Nowadays CI or Conitnous Integration is being implemented in almost all IT companies. Many of the DevOps work’s are in related to the CI. The common scenario is, Developers push the codes to the GIT/SVN repo and triggers jenkins to perform tests and sometimes packaging, and if it’s a fuly automated system the new changes are deployed to the staging. And the QA team takes over the testing part. But when you are in small team, all these has to be achieved with the minimal team. So before the new change is completely pushed to staging, i decided to have a simple testing of all the components quickly. I read about blogs where many DevOps engineers spins up new instances like a full replica of their entire architecture and performs the new code deployment and load test on this new cluster and if all the components are behaving properly with the new code change, it’s then further deployed to Staging for next level of full scale QA.

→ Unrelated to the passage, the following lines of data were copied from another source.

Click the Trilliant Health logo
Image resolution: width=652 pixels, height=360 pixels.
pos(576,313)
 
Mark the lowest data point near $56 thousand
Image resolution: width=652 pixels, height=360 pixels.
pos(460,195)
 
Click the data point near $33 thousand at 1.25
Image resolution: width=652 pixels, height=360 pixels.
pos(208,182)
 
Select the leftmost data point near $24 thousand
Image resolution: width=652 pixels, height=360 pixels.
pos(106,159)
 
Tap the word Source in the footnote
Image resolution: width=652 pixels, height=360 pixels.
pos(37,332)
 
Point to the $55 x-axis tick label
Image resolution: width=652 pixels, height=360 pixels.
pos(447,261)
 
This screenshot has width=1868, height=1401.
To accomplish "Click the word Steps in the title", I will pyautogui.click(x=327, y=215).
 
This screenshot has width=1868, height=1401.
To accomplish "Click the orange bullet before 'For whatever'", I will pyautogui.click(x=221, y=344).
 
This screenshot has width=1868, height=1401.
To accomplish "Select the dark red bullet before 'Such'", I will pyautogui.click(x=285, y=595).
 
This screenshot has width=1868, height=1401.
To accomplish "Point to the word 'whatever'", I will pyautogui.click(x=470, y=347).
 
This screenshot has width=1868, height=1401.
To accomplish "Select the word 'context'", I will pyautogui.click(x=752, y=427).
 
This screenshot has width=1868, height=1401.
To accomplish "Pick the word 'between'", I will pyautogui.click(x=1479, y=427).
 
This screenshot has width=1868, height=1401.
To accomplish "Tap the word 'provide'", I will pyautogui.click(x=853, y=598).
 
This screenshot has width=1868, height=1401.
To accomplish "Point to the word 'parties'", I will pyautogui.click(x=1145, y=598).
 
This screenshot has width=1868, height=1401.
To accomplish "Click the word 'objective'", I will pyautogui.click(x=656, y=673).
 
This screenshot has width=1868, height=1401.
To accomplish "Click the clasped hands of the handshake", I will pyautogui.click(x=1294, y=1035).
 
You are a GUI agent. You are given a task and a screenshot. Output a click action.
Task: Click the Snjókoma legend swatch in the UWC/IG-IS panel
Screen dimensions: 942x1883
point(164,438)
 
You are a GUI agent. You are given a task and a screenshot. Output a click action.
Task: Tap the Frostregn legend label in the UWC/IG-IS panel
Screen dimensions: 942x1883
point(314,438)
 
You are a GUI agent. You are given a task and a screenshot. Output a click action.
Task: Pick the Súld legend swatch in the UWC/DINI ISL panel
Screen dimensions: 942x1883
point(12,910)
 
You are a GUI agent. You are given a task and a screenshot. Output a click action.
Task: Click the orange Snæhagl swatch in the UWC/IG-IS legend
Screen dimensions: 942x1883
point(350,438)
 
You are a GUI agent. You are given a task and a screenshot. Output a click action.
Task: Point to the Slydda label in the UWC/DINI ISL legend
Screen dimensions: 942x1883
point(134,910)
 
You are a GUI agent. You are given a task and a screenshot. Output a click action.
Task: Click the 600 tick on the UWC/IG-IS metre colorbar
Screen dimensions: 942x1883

Though the above step seems to be interesting, i didn’t want to waste up resources by spinnig up a new set of instances each time. Being a hardcore Docker fan, i decided to replace the instance lauch iwth Docker containers. So instead of launching ne instances, Jenkins will launch new Docker containers with SDN(Software Defined Network). Below is simple architecture diagram of my new design.
So the work flow goes like this,
1) Developers pushes the new code changes along with the new Tag to the corresponding Repositories.
2) Github webhook then triggers jenkins to start the Build jobs.
3) Jenkins performs the build and if the build succeeds, jenkins triggers Debian pacakging for the application.
4) Once the packaging is completed, Jenkins will trigger Docker image creation for the corresponding application using the newly build packages.
5) Once the image build is completed, Jenkins uses Docker Compose to build our Virtual clusters which is an exact replica of our Prod/Staging.
6) Once the cluster is up, we perform automated testing of all our components and makes sure that the components are behaving normally with the new code changes.
Now once the test results are normal, we can initiate the code deployment to staging and can start the full scale QA.
By using Docker, i was able to reduce the resource usage. All these containers are running on a Single M3.Medium box. Sice i’m concentrating more on the components working part and not on the load test side, with this smaller box i was able to achieve my results properly.
A bit about
docker-compose. I’m using
docker-compose for managing the docker cluster. Compose is a tool for defining and running complex applications with Docker. With Compose, we can define a multi-container application in a single file, then spin our applications up in a single command which does everything that needs to be done to get it running. Below is my docker-compose yml file content.
web: image: web:latest links: - redis ports: - "8080:80" environment: - ENV1 - ENV2 redis: image: my_redis:latest ports: - "172.16.16.17:6379:6379" backend: image: my_backend:latest net: "host"
From the initial test results, i was very much satisfied. Now i’m planning to extend this setup to next level including a fully automated load test.